Sessions Organized On Nabaneeta Dev Sen’s Collection Of Poetry-Acrobat
At the Oxford Bookstore in Kolkata and The Park in New Delhi, respectively, Oxford Bookstore and Juggernaut offered two fascinating discussions on Nabaneeta Dev Sen’s collection of poetry titled Acrobat.
In her book of dazzling poems titled “Acrobat,” Nabaneeta Dev Sen explores the pleasures and pains of first love, parenthood, and death with a restless, tactile imagination, simultaneously dissecting and lauding the rituals that define us as humans.
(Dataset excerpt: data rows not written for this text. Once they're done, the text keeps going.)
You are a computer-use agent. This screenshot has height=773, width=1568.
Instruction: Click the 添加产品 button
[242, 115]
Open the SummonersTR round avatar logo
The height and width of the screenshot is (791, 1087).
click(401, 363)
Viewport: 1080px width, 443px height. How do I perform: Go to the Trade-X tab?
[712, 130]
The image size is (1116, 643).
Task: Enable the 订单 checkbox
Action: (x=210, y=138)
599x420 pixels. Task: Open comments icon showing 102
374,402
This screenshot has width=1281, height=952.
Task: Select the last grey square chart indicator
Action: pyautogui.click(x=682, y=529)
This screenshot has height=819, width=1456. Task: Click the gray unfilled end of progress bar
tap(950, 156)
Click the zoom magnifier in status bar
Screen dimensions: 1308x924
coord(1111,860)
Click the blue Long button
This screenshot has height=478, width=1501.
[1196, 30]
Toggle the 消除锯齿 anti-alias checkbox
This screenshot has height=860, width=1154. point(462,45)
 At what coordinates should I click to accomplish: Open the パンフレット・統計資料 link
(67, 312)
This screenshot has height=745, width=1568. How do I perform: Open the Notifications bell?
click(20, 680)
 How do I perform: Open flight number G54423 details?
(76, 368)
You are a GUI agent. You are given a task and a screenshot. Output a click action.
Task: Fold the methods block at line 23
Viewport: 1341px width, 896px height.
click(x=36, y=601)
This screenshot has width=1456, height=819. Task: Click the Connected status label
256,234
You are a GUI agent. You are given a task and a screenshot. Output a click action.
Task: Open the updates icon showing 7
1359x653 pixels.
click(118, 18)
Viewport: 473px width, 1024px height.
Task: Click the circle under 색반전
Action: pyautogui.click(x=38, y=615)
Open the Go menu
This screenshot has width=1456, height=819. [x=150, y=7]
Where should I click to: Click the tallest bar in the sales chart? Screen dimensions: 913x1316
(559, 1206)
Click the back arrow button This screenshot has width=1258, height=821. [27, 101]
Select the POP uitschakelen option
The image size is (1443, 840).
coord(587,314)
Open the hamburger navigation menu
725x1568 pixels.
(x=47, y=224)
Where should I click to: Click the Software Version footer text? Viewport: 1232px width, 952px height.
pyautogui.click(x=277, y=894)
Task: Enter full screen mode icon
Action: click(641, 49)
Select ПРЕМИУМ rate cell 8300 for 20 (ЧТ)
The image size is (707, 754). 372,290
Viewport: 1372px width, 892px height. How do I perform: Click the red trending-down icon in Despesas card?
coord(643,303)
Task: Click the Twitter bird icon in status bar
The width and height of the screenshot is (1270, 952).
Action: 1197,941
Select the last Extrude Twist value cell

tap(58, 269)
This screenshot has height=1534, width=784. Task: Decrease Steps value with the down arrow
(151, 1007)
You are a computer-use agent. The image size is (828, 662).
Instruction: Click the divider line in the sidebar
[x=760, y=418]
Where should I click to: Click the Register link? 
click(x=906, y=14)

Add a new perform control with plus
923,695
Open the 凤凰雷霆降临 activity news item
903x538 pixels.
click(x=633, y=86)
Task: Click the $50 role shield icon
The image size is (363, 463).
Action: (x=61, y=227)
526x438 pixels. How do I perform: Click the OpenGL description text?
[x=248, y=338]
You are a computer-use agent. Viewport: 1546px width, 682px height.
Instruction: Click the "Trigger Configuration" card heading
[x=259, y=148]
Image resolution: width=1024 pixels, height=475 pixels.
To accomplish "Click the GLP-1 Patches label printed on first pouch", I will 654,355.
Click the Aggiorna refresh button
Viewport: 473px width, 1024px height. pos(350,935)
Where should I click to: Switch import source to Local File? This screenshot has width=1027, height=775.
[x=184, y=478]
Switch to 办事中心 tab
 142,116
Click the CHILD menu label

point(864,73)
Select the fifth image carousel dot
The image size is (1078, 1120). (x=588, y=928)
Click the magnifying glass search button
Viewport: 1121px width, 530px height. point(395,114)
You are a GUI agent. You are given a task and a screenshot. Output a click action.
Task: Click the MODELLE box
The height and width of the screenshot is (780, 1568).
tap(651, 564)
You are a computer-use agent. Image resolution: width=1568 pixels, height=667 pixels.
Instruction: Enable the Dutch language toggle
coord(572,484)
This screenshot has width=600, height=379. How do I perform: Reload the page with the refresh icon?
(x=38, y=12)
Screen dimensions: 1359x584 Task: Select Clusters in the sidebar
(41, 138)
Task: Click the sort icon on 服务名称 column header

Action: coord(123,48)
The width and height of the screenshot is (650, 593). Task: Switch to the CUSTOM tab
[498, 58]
It also reveals Dev Sen—a fiery feminist, tenacious intellectual, and political activist—at her most vulnerable and personal.
This dazzling book, which her daughter Nandana Dev Sen translated with exquisite lightness and lyricism, is at once sympathetic and uncompromising, conversational and symphonic.
The event at The Park in New Delhi discussed many facets of poetic translation while examining the work and writing of the late poet. On the occasion, eminent translator Arunava Sinha spoke with Nandana Dev Sen, and member of parliament, and novelist, Dr. Shashi Tharoor. To a packed audience at The Park, each speaker read their personal favorites from the book. Nabaneeta Dev Sen and Nandana Sen decided on the title “Acrobat” together since it not only expressed the variety of identities that a woman experiences in her life but also addressed the delicate balancing act of a poet. Nandana Sen described her emotional journey of translating her mother’s poetry.
A film montage was projected inside the Oxford Bookstore in Kolkata to introduce Nabaneeta Dev Sen, her life, and her work before the event got underway. Nandana Dev Sen engaged poet. lyricist and scholar Srijato Bandyopadhyay in conversation. Her late mother Nabaneeta Dev Sen and her cousin Samantak Das, the pro-vice-chancellor of Jadavpur University, who passed on that day, were honored that evening. As Nandana Dev Sen and Srijato Bandyopadhyay reminisced about Nabaneeta Dev Sen with affection and read out a few selected poems from her original works and their translations, the evening took on a beautiful atmosphere.